All three new products are axial-flow fans using Sanyo Denki's proven Brushless DC Motor (BLDC) technology.
Axial flow fans allow high airflow at a low sound pressure level (SPL). The airflow is in a direction parallel to the axis of the impeller. They are suitable for equipment with small ventilating resistance due to low/medium mounting density. 

The SanAce 40 9HV type fan offers a static pressure 40% higher than a conventional fan. With a 1U form factor, it provides effective cooling for servers, data storage systems, ICT devices, and power supplies as their power outputs rise and their densities continue to increase.  

The SanAce 60 9HV type, ideal for 1.5U or 2U equipment, features a maximum static pressure approximately 92% greater than a conventional DC fan while maintaining equivalent maximum airflow performance. 
Measuring 60 mm square, it's an ideal cooling solution for densely-packed equipment.

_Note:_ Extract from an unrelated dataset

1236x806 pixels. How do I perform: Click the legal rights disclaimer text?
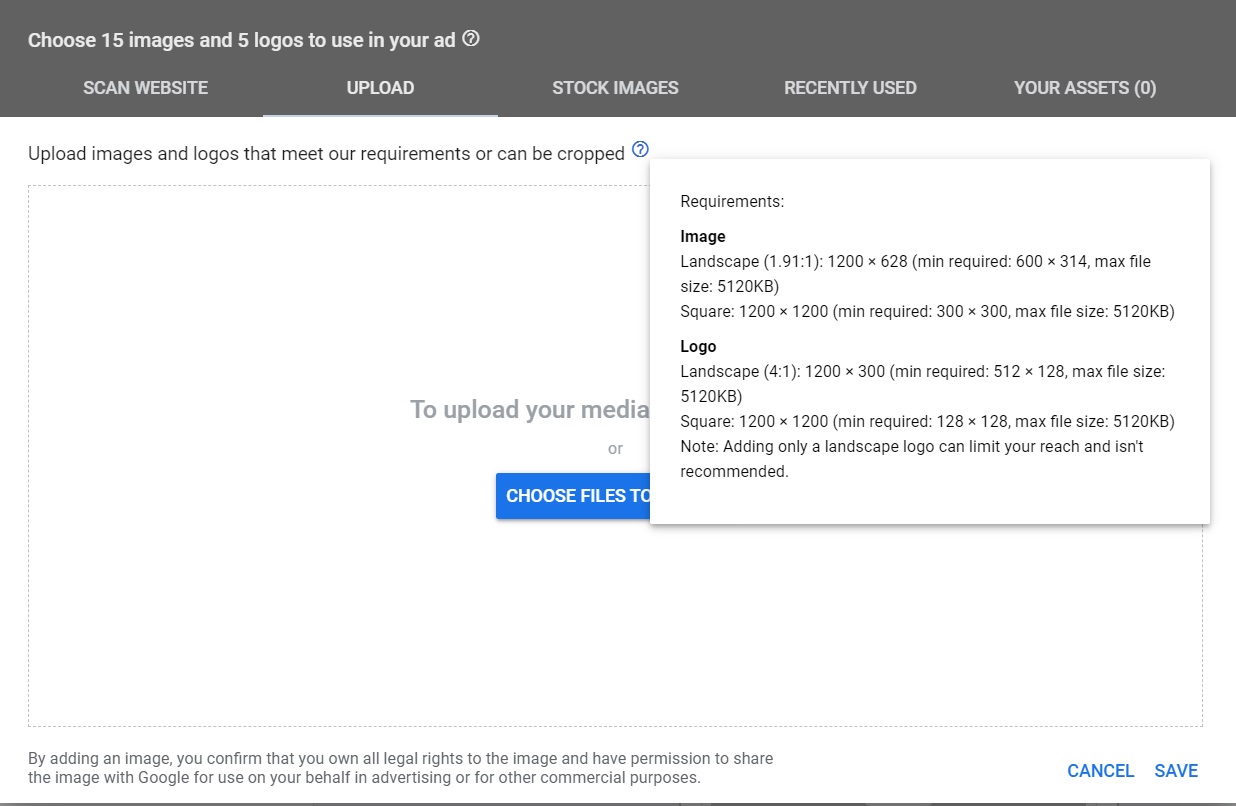pos(400,768)
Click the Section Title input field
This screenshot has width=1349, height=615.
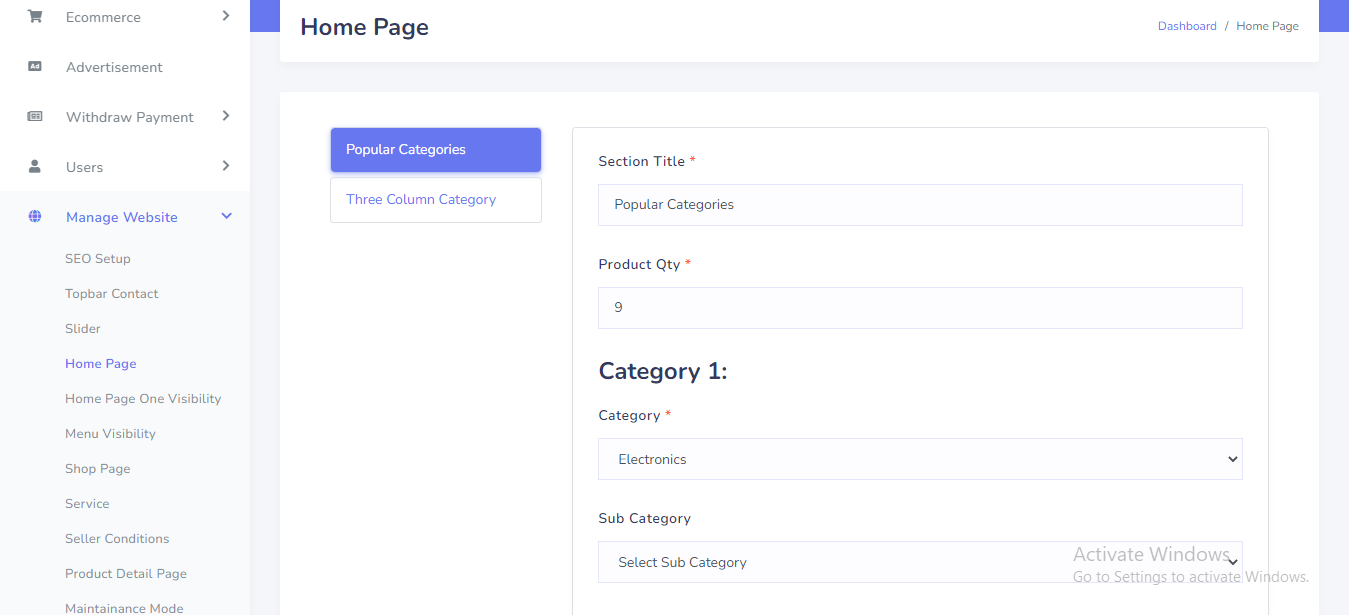(919, 205)
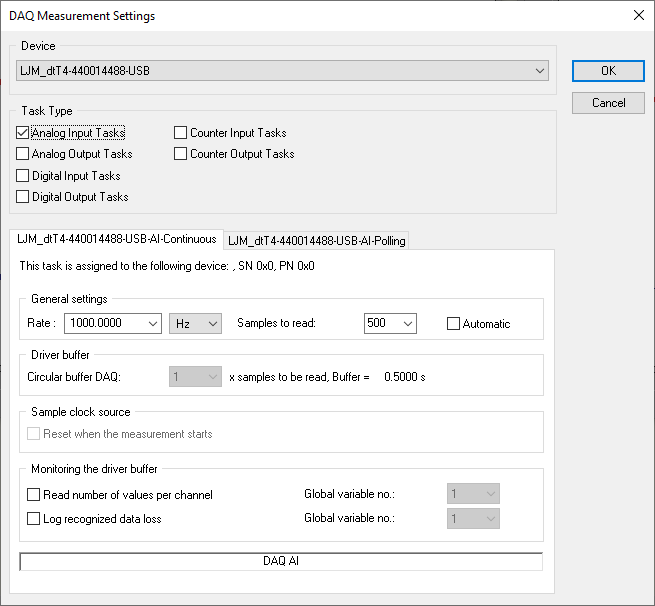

SanAce 80 9CRB type counter rotating fan features both high airflow and high static pressure. The maximum airflow is increased by approximately 22% compared to a conventional counter-rotating design while maintaining equivalent maximum static pressure.

Additionally, the San Ace 80 counter-rotating fan can maintain high static pressure at up to 50% maximum airflow, making it suitable for equipment with large ventilating resistance.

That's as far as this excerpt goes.